The list is presented in alphabetical order.

Beau Travail (1999), directed by Claire Denis

When I saw this at the Market Arcade theater in Buffalo, probably in 2000, I was introduced to a new world of movie-making, one of sensuous power that proceeded by a logic of images rather words. An erotic reverie that transposes Herman Melville’s Billy Budd to the French Foreign Legion in Africa, it builds tension through the arch of bodies and the glint of hard sun on sand. A transformative moment for me, although my Dad didn’t like it.

***

The Clock (1945)directed by Vincente Minnelli

Minnelli’s first non-musical is still impeccably choreographed, as Judy Garland and Robert Walker meet-cute in NYC and fall into a whirlwind romance. Walker plays an earnest midwesterner on a two-day leave from the army, who falls instantly in love with Garland’s sophisticated urbanite.

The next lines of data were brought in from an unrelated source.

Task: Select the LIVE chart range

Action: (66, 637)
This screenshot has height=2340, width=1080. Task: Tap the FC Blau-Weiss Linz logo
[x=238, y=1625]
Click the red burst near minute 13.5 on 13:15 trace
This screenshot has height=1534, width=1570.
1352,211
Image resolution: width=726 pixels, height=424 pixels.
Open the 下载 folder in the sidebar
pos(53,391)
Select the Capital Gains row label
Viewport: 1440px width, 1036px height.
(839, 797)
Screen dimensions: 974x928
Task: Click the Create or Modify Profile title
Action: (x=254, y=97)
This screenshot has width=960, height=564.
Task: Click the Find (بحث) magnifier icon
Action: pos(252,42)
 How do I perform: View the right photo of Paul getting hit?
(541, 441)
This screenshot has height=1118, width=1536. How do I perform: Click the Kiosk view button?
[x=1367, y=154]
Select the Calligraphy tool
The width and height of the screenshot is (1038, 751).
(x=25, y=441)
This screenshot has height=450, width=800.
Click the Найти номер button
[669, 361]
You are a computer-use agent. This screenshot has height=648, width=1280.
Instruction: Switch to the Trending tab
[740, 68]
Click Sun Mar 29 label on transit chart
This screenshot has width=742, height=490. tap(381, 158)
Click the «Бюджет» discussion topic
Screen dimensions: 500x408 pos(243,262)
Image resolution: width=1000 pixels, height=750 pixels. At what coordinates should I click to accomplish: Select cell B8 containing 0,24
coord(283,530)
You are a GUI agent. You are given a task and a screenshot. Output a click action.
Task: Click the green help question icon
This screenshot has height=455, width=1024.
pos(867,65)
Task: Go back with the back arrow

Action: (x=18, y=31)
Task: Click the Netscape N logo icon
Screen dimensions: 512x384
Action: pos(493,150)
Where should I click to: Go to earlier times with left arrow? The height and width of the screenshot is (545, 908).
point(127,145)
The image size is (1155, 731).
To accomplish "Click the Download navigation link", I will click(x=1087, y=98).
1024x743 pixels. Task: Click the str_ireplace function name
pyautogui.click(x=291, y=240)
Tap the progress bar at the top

Compressing the entire wooing process into two nights, Minnelli heightens the tension of together-separate with big boom shots which pick the lovers out of the crowd, and then lose them in it.

***

Coeur Fidele(Faithful Heart, 1925), directed by Jean Epstein

The current Jean Epstein retrospective at Anthology Film Archives in New York City has been my first exposure to this feverish stylist, and my goodness are they sensual viewing experiences (as much as Beau Travail, say). This one, available on UK DVD/Blu, is about a foundling girl (Gina Manes) whose cheap adoptive parents marry her off to an evil bastard named Little Paul (Edmond Von Daele). She’s in love with sensitive guy Jean (Leon Mathot), who seems to spend most of his time staring at the sea (as do most Epstein characters). Filled with looming close-ups, dreamy super-impositions and sequences of fast-cutting that would make Tony Scott blush, it’s an experimental melodrama that floored me with its earnest audacity.

***

Duck Amuck (1953), directed by Chuck Jones

Where Daffy Duck meets his maker. This modernist masterpiece finds the titular mallard go ballistic when the animator keeps changing the backgrounds to his scenes. A Three Musketeers pastiche all of a sudden becomes a folksy farm routine and then a mountain skiing escapade. Eventually Daffy goes ballistic, yelling at the screen, until the hand of Jones comes in with his eraser… One of the funniest films ever made, which also just happens to be a wittily self-reflexive essay on the author as sadist (or as Bugs Bunny, which amounts to the same thing).

***

Four Nights of a Dreamer (1971), directed by Robert Bresson

The funniest Bresson is also now my new favorite. Jacques (Guillaume des Forets) is an ascetic young painter enraptured by Marthe (Isabelle Weingarten), who attempts suicide after her boyfriend cuts off contact. Jacques promises to act as a go-between between Marthe and her man, as a way to get closer to her. They start strolling along the Seine most nights, zombies in unrequited love, hypnotized by a glass pleasure boat that sails down its waters, trailing its bossa nova tune.

***

The Green Ray (Le Rayon Vert,1986), directed by Eric Rohmer

The perfect summer movie! The wispy Marie Riviere plays Delphine, a neurotic young professional whose friend backs out of a trip to the Greek isles two weeks before departure. Already bummed out by her sometime (mostly never) boyfriend, she wanders from beaches to the mountains in a depressive state, forcing relaxation upon herself, but only ending up in tears. Riviere is a bewitchingly annoying presence, her sulkiness matched by her hectoring lectures on vegetarianism. She is an open wound, cringing at every touch. The healing process begins through another meet-cute in a train station (Rohmer must be a Clockfan!), and the intervention of a Jules Verne short story. There magic in books and sky, so Delphine finally chokes down her pain begins emerging into the world outside her head.

***

Make Way For Tomorrow (1937), directed by Leo McCarey

Bark (Victor Moore) and Lucy (Beulah Bondi) Cooper have lost their house, and depend on the kindness of their children to take them in. It doesn’t work out that way in McCarey’s devastating drama of aging and loss, which was the model for S&S poll mainstay Tokyo Story. Orson Welles famously said it could make a stone cry. It is so affecting because it is so clear-eyed and unsentimental, with no last act redemptions. It is simply a story of two people in love whose lives fall apart.

***

Me and My Gal (1931), directed by Raoul Walsh

The first movie I wrote about here at Movie Morlocks, and one of the most energetic every made. Each frame pops with invention, whether it’s Spencer Tracy’s slangy NYC argot, trick shots or parodies of popular movies of the day, there’s something happening every frame. The whole production seems drunk, from Walsh on down to the gaffer, tossing around ideas and shooting the bull until the shooting day ended. The result is chaotic, messy and joyful – filled with the most life per square inch of film stock in history.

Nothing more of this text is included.